→ What needs to be done
Switch "computer-use agent" to "desktop agent" everywhere it occurs in the items below, and write the items out again with nothing else changed.

Records

************

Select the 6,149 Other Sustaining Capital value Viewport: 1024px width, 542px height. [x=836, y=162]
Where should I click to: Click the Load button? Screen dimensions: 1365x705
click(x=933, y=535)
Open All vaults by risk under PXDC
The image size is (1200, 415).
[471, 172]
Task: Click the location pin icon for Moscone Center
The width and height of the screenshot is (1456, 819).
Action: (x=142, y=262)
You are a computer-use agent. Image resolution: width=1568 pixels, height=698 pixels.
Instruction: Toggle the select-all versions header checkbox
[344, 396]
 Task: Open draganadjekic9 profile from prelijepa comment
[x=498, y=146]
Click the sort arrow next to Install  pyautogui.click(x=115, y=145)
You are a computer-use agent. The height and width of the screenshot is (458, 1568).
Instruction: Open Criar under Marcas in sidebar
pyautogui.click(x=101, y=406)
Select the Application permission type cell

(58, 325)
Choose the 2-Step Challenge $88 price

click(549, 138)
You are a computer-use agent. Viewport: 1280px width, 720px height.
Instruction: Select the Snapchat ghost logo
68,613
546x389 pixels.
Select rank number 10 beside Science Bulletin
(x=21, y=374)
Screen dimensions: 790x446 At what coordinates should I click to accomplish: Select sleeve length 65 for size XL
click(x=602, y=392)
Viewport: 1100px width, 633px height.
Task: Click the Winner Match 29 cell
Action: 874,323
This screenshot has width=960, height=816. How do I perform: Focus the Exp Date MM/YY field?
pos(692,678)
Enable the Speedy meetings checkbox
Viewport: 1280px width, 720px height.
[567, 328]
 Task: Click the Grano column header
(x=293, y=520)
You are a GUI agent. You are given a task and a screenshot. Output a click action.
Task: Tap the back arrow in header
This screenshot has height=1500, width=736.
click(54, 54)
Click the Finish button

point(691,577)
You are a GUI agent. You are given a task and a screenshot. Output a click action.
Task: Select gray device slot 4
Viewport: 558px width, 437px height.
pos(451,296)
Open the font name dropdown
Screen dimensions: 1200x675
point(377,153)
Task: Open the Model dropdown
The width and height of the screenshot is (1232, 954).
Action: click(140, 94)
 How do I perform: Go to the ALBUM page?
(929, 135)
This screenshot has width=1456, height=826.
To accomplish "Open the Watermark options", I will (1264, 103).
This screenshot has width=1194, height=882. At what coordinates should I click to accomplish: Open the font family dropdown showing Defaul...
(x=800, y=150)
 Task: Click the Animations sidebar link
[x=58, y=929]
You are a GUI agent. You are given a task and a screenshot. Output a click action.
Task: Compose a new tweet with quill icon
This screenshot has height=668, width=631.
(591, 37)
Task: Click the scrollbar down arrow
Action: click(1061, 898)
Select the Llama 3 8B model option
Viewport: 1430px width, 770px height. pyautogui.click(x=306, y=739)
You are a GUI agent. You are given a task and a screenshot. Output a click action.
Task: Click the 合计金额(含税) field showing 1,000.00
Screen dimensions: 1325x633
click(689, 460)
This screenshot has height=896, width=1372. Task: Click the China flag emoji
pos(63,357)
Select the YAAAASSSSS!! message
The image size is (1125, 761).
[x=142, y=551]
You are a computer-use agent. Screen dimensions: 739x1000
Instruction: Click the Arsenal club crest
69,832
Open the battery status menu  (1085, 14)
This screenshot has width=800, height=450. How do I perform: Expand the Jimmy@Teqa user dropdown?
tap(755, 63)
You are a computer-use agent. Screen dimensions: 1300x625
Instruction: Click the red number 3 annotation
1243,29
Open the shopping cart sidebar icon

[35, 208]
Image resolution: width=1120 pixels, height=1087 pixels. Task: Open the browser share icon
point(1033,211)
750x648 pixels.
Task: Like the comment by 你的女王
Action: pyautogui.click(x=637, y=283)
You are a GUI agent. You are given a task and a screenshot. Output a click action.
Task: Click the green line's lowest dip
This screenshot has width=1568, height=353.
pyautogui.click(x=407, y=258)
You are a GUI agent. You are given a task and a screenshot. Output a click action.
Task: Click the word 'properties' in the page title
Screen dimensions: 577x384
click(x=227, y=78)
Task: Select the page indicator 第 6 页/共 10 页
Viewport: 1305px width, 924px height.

************

→ Expected answer
Select the 6,149 Other Sustaining Capital value Viewport: 1024px width, 542px height. [x=836, y=162]
Where should I click to: Click the Load button? Screen dimensions: 1365x705
click(x=933, y=535)
Open All vaults by risk under PXDC
The image size is (1200, 415).
[471, 172]
Task: Click the location pin icon for Moscone Center
The width and height of the screenshot is (1456, 819).
Action: (x=142, y=262)
You are a desktop agent. Image resolution: width=1568 pixels, height=698 pixels.
Instruction: Toggle the select-all versions header checkbox
[344, 396]
 Task: Open draganadjekic9 profile from prelijepa comment
[x=498, y=146]
Click the sort arrow next to Install  pyautogui.click(x=115, y=145)
You are a desktop agent. The height and width of the screenshot is (458, 1568).
Instruction: Open Criar under Marcas in sidebar
pyautogui.click(x=101, y=406)
Select the Application permission type cell

(58, 325)
Choose the 2-Step Challenge $88 price

click(549, 138)
You are a desktop agent. Viewport: 1280px width, 720px height.
Instruction: Select the Snapchat ghost logo
68,613
546x389 pixels.
Select rank number 10 beside Science Bulletin
(x=21, y=374)
Screen dimensions: 790x446 At what coordinates should I click to accomplish: Select sleeve length 65 for size XL
click(x=602, y=392)
Viewport: 1100px width, 633px height.
Task: Click the Winner Match 29 cell
Action: 874,323
This screenshot has width=960, height=816. How do I perform: Focus the Exp Date MM/YY field?
pos(692,678)
Enable the Speedy meetings checkbox
Viewport: 1280px width, 720px height.
[567, 328]
 Task: Click the Grano column header
(x=293, y=520)
You are a GUI agent. You are given a task and a screenshot. Output a click action.
Task: Tap the back arrow in header
This screenshot has height=1500, width=736.
click(54, 54)
Click the Finish button

point(691,577)
You are a GUI agent. You are given a task and a screenshot. Output a click action.
Task: Select gray device slot 4
Viewport: 558px width, 437px height.
pos(451,296)
Open the font name dropdown
Screen dimensions: 1200x675
point(377,153)
Task: Open the Model dropdown
The width and height of the screenshot is (1232, 954).
Action: click(140, 94)
 How do I perform: Go to the ALBUM page?
(929, 135)
This screenshot has width=1456, height=826.
To accomplish "Open the Watermark options", I will (1264, 103).
This screenshot has width=1194, height=882. At what coordinates should I click to accomplish: Open the font family dropdown showing Defaul...
(x=800, y=150)
 Task: Click the Animations sidebar link
[x=58, y=929]
You are a GUI agent. You are given a task and a screenshot. Output a click action.
Task: Compose a new tweet with quill icon
This screenshot has height=668, width=631.
(591, 37)
Task: Click the scrollbar down arrow
Action: click(1061, 898)
Select the Llama 3 8B model option
Viewport: 1430px width, 770px height. pyautogui.click(x=306, y=739)
You are a GUI agent. You are given a task and a screenshot. Output a click action.
Task: Click the 合计金额(含税) field showing 1,000.00
Screen dimensions: 1325x633
click(689, 460)
This screenshot has height=896, width=1372. Task: Click the China flag emoji
pos(63,357)
Select the YAAAASSSSS!! message
The image size is (1125, 761).
[x=142, y=551]
You are a desktop agent. Screen dimensions: 739x1000
Instruction: Click the Arsenal club crest
69,832
Open the battery status menu  (1085, 14)
This screenshot has width=800, height=450. How do I perform: Expand the Jimmy@Teqa user dropdown?
tap(755, 63)
You are a desktop agent. Screen dimensions: 1300x625
Instruction: Click the red number 3 annotation
1243,29
Open the shopping cart sidebar icon

[35, 208]
Image resolution: width=1120 pixels, height=1087 pixels. Task: Open the browser share icon
point(1033,211)
750x648 pixels.
Task: Like the comment by 你的女王
Action: pyautogui.click(x=637, y=283)
You are a GUI agent. You are given a task and a screenshot. Output a click action.
Task: Click the green line's lowest dip
This screenshot has width=1568, height=353.
pyautogui.click(x=407, y=258)
You are a GUI agent. You are given a task and a screenshot. Output a click action.
Task: Click the word 'properties' in the page title
Screen dimensions: 577x384
click(x=227, y=78)
Task: Select the page indicator 第 6 页/共 10 页
Viewport: 1305px width, 924px height.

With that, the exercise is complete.